-- Opening Marker --

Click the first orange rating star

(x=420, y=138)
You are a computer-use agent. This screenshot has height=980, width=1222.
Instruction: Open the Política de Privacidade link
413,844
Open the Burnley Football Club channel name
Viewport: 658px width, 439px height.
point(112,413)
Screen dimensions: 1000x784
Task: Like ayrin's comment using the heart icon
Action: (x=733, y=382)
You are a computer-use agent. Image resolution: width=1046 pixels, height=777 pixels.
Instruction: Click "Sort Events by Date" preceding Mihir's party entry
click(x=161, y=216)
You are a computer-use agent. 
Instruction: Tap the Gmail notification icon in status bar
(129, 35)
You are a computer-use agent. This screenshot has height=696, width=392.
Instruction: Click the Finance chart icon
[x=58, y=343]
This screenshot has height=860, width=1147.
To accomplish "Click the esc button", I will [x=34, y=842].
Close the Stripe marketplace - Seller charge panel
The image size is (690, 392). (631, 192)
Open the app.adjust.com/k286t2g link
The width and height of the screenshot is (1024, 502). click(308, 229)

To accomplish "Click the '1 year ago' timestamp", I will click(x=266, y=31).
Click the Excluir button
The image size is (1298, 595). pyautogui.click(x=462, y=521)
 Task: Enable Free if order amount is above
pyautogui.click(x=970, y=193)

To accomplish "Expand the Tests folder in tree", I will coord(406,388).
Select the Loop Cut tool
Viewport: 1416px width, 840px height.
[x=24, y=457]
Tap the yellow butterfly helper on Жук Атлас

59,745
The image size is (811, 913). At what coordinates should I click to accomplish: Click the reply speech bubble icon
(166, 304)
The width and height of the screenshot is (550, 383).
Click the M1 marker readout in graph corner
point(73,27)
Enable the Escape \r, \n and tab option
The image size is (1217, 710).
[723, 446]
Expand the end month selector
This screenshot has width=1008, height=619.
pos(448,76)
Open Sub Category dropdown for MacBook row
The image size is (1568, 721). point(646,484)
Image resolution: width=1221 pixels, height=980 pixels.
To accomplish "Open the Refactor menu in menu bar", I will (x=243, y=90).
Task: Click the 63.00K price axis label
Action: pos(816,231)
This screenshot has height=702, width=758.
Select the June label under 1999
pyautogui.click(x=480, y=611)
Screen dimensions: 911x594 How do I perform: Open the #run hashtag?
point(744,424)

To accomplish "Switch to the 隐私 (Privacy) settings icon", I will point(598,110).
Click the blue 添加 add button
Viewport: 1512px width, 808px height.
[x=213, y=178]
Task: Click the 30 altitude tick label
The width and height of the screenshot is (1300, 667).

-- Closing Marker --

WHAT YOU HAVE TO DO >> The lines above that hold the word "agent" are the ones to copy.

RESULT BELOW >>
You are a computer-use agent. This screenshot has height=980, width=1222.
You are a computer-use agent. Image resolution: width=1046 pixels, height=777 pixels.
You are a computer-use agent. 
You are a computer-use agent. This screenshot has height=696, width=392.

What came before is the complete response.